RyanCole":2ghoixdb said:Where have you guys been? We have replacements to the shuttle. SpaceX has the Dragon, Lockheed has Orion "Lite", and Boeing has been developing an alternative craft. That is three, and definitely not nothing. The Dragon and Lockheed Orion "Lite" craft are over 10 times cheaper to launch crew than the shuttle will ever be.
All three of which are still in development, not to mention Orion "Lite" wont fly with a manned crew during launch. Only being used as a lifeboat for ISS. We don't have a proven launch system, or a proven spacecraft to replace the shuttle which is the point.

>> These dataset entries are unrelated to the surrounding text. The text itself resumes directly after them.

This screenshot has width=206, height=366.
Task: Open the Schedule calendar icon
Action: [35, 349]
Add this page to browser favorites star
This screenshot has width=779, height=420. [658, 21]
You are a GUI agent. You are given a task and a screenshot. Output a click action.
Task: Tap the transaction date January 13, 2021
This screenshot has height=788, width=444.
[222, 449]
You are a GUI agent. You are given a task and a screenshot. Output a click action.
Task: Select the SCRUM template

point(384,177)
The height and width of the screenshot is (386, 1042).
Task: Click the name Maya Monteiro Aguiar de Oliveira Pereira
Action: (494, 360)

Heck, the Falcon 9 was delayed again, for all the hoopla about Space X you'd think they'd be more commercially viable now. Yank the government funding away from them, and they'd go nowhere. Which is kind of sad, considering that they really are the best hope we've got. Even if who knows when or if they'll ever fly a Dragon spacecraft with humans aboard. After all their main goal thus far is just to launch the Falcon 9, and help keep ISS flying via cargo/supplies etc.

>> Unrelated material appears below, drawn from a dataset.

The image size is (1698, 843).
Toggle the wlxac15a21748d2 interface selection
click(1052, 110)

RyanCole":2ghoixdb said:Considering the costs involved to run the shuttle, it makes no sense to try to close the gap with it.

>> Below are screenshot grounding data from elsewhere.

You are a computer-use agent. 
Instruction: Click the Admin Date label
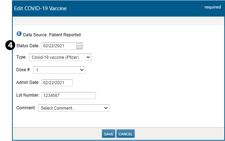pyautogui.click(x=28, y=82)
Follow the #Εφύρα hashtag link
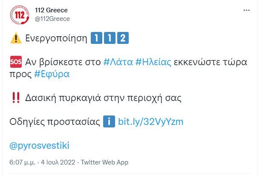 (x=52, y=74)
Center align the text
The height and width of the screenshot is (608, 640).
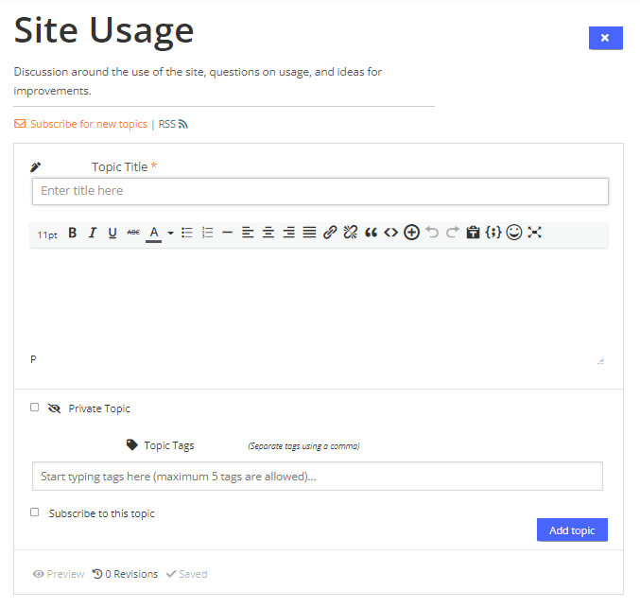268,233
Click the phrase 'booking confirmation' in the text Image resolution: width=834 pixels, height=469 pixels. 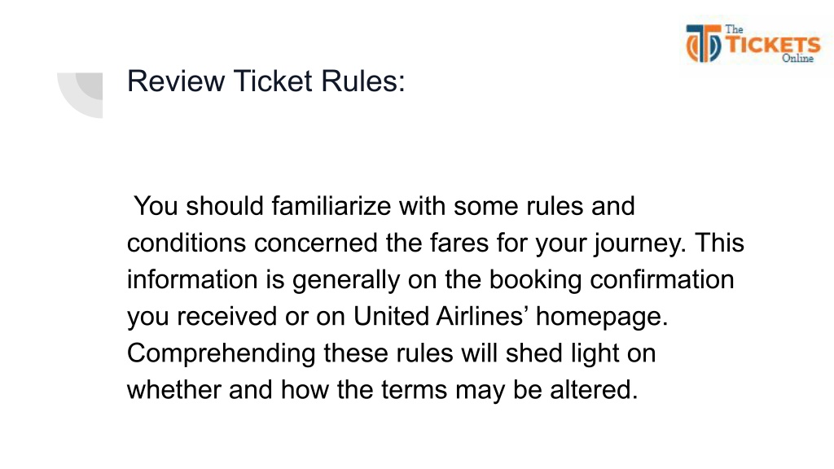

I do agree with this point, we can't go forward unless we retire this spacecraft. I love the shuttle, but its an over complex spacecraft that never was what it was sold to be. Not that I blame the space shuttle it self, it did exactly what it was designed for and has for the past 29 years. Problem is, we made unrealistic goals despite the limits of the spacecraft. So, I'll be sad to see it go, but it must go to ensure a more sustainable future of spaceflight.
RyanCole":2ghoixdb said:For one it hardly closes the gap, as we are likely to only get two flights before commercial comes online. We are clearly better off excepting it at this point, and investing in the next thing to come.
I think you're too optimistic here, I just don't see it. Sure, the launch systems/spacecraft may be online by then but there is a difference between that and putting actual humans aboard and expecting them to survive the journey. Again if you're putting stock in Space X, I'm going to have to say don't hold your breath. Space X has failed to make a commercial business out of launching payloads into space just yet. Only one such launch thus far, with no set date on the next. Not to mention the Falcon 9 has been delayed countless times, was suppose to launch last year.
Thus far they really will go nowhere if they keep with the delays, and lose government funding as a result of not being able to fulfill their contract. So, we'll see what happens but I'm not hopeful. Oh, it isn't all doom and gloom but things couldn't be more uncertain.